### ARTIKEL

_ _ _

Ein wenig schwach wirkt sie an diesem Vormittag, jedenfalls auf den ersten
Blick. Und nachdem sie jetzt tief in einem der wuchtigen Sessel versunken
ist, bei sich zu Hause in ihrer Hamburger Wohnung, da scheint man ihr
einen Moment lang auch so etwas wie Erleichterung anzumerken. Vor sich
auf dem Couchtisch hat Esther Bejarano ein großes Lupenglas liegen,
auf einem Auge ist sie fast blind, das andere wurde bei einer Operation
beschädigt. Klein und zerbrechlich erscheint die 88-Jährige
so, kleiner noch als sie mit ihren 147 Zentimeter Körpergröße
ohnehin ist. Doch woran lässt sich Größe messen, woran
menschliche Stärke?
Man ist an diesem Tag mit einer Überlebenden des Holocausts verabredet,
mit einer der letzten noch Lebenden des Mädchenorchesters aus dem
KZ Auschwitz. Mit einer Frau, die als junges jüdisches Mädchen
die Begleitmusik zum Massenmord des Hitler-Faschismus spielen musste,
um selbst überleben zu können, und die nie wird aufhören
können, von den Schrecknissen damaliger Zeit zu berichten und vor
den Gefahren heutiger neonazistischer Entwicklungen zu warnen. Eine Frau,
die jetzt im hohen Alter auf ihrem Weg der Erinnerung und Mahnung mit
großer Energie noch mal eine ganz neue Richtung eingeschlagen hat
und mit Hip-Hoppern der Gruppe „Microphone Mafia“ aus Köln
die Bühnen erobert, um vor allem junge Menschen zu erreichen. Gerade
ist – nach „Per la vita“, für das Leben –
ihre zweite gemeinsame Rap-CD erschienen, „La vita continua“,
das Leben geht weiter, mit Liedern gegen Krieg und Faschismus, für
Frieden, Menschlichkeit und Miteinander.

_ _ _

### VORLIEGENDE EINTRÄGE

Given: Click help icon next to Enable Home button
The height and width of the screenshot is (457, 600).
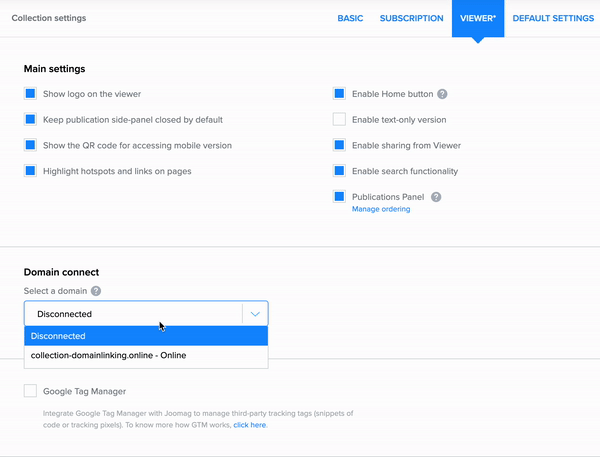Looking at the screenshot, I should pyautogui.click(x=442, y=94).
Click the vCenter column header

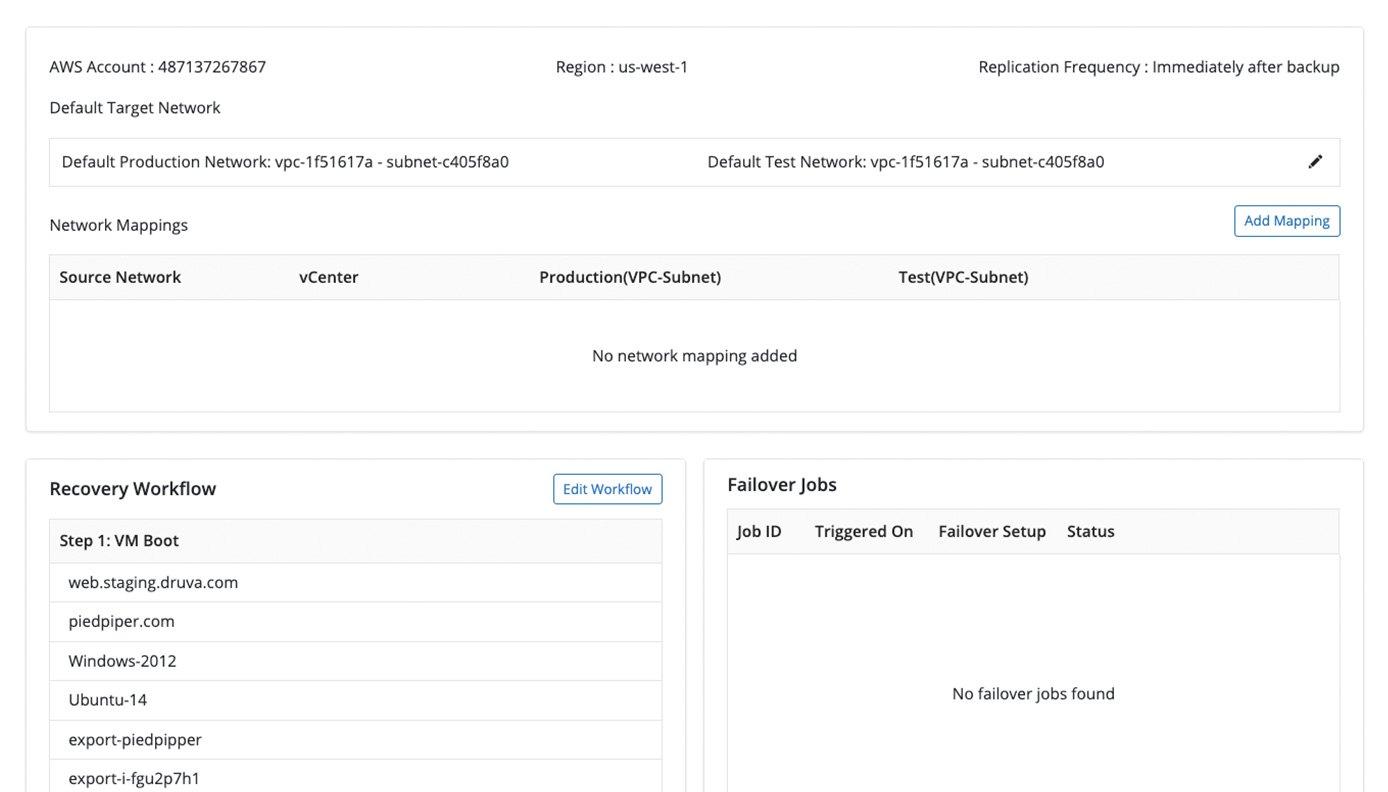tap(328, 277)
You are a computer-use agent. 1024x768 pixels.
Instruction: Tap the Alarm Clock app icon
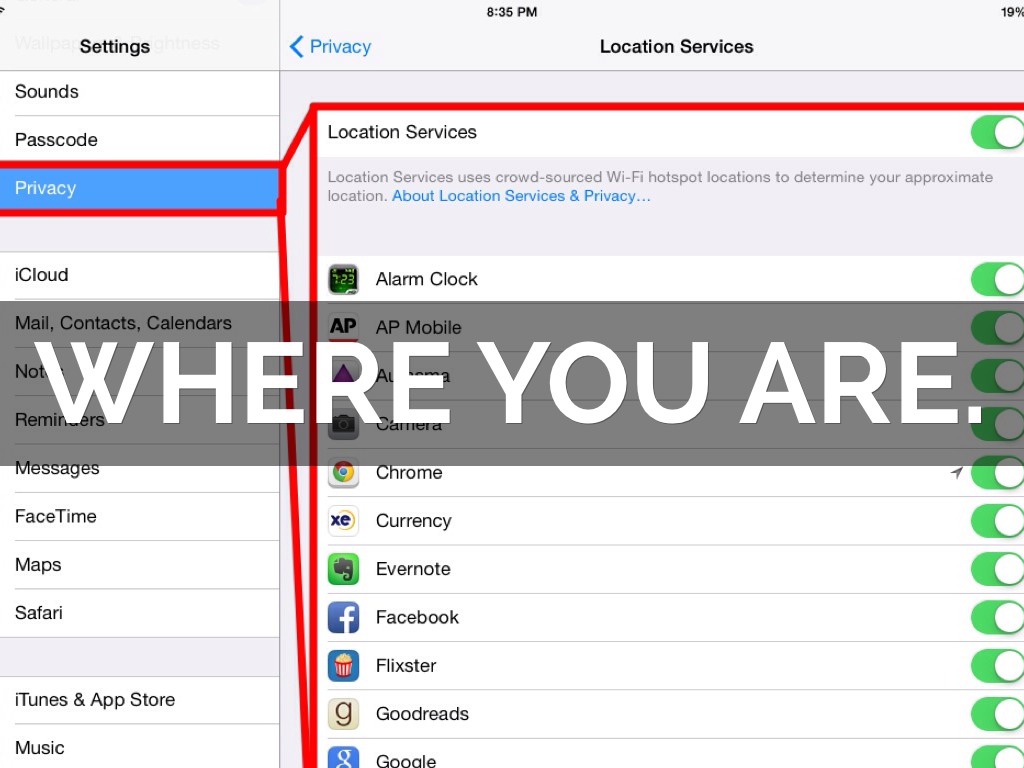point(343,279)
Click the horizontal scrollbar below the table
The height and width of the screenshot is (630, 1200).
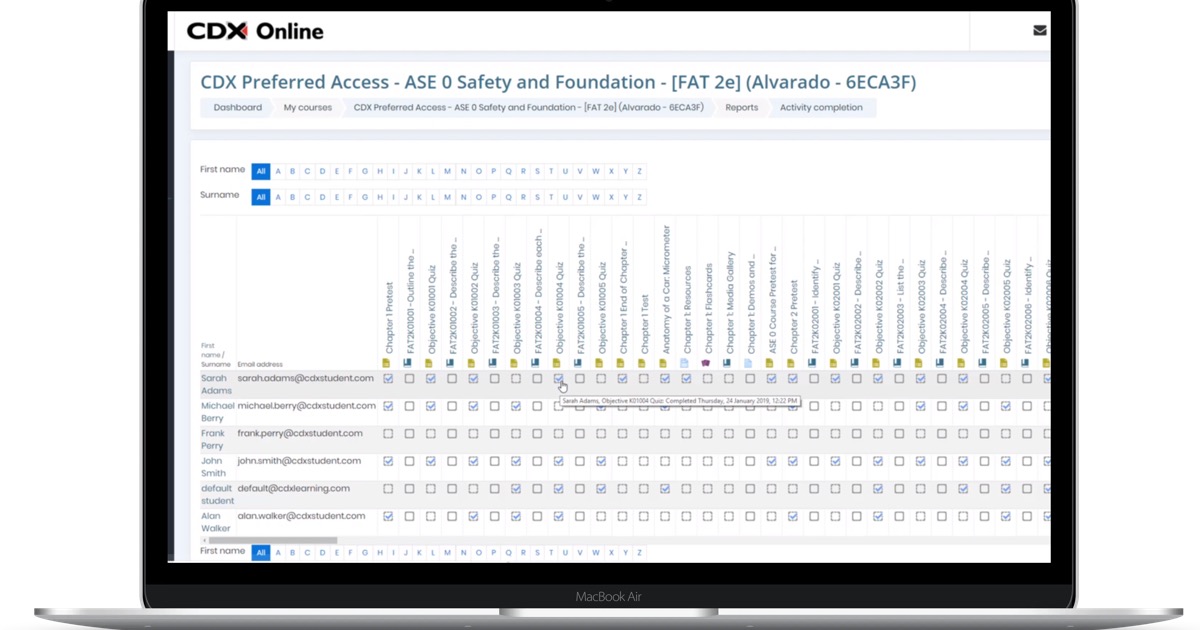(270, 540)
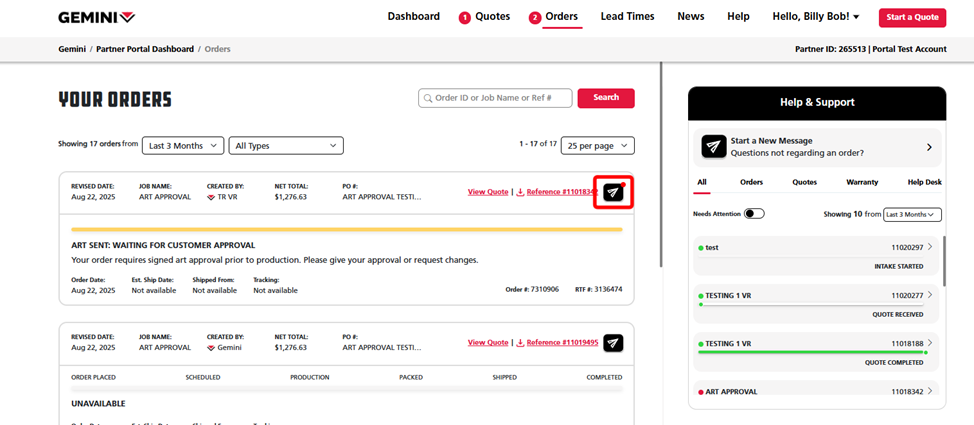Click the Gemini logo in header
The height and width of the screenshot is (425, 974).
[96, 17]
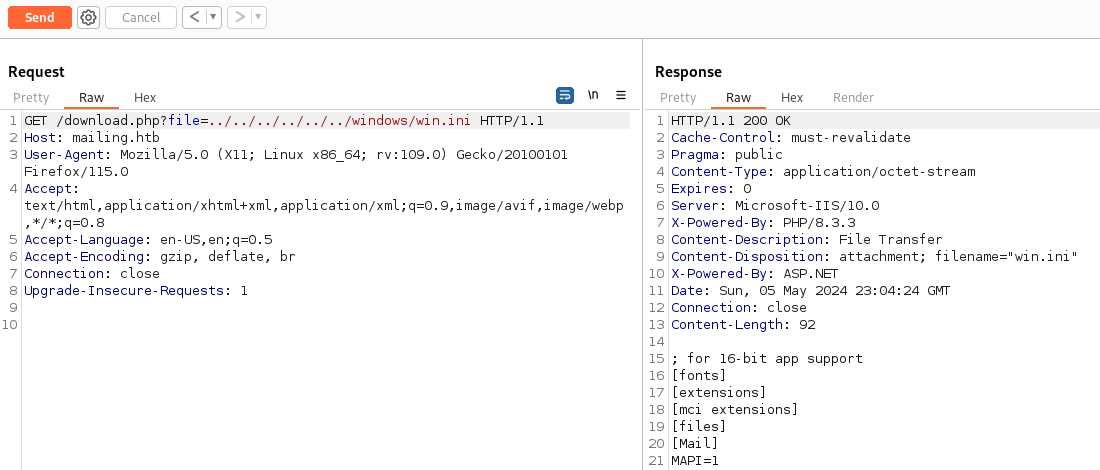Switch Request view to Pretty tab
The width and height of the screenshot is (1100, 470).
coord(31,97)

_ _ _

### ÜBUNGSAUFGABEN
A – Gib aus dem Artikel den Abschnitt beginnend bei „Ein wenig schwach“ und endend bei „menschliche Stärke?“ wieder und benenne dabei „Esther Bejarano“ in „Frau Bejarano“ um.
B – Formatiere bitte die Einträge beginnend mit der Zeile, die „Click the vCenter column header“ enthält, und endend mit dem Ende der Einträge als nummerierte Liste ohne Leerzeilen. Lass die Bilder dabei weg.
Die Einträge stehen in keinem Zusammenhang mit dem Artikel.

### ERGEBNISSE IN REIHENFOLGE
A –
Ein wenig schwach wirkt sie an diesem Vormittag, jedenfalls auf den ersten
Blick. Und nachdem sie jetzt tief in einem der wuchtigen Sessel versunken
ist, bei sich zu Hause in ihrer Hamburger Wohnung, da scheint man ihr
einen Moment lang auch so etwas wie Erleichterung anzumerken. Vor sich
auf dem Couchtisch hat Frau Bejarano ein großes Lupenglas liegen,
auf einem Auge ist sie fast blind, das andere wurde bei einer Operation
beschädigt. Klein und zerbrechlich erscheint die 88-Jährige
so, kleiner noch als sie mit ihren 147 Zentimeter Körpergröße
ohnehin ist. Doch woran lässt sich Größe messen, woran
menschliche Stärke?

B –
1. Click the vCenter column header
2. tap(328, 277)
3. You are a computer-use agent. 1024x768 pixels.
4. Instruction: Tap the Alarm Clock app icon
5. point(343,279)
6. Click the horizontal scrollbar below the table
7. The height and width of the screenshot is (630, 1200).
8. (270, 540)
9. Click the Gemini logo in header
10. The height and width of the screenshot is (425, 974).
11. [96, 17]
12. Switch Request view to Pretty tab
13. The width and height of the screenshot is (1100, 470).
14. coord(31,97)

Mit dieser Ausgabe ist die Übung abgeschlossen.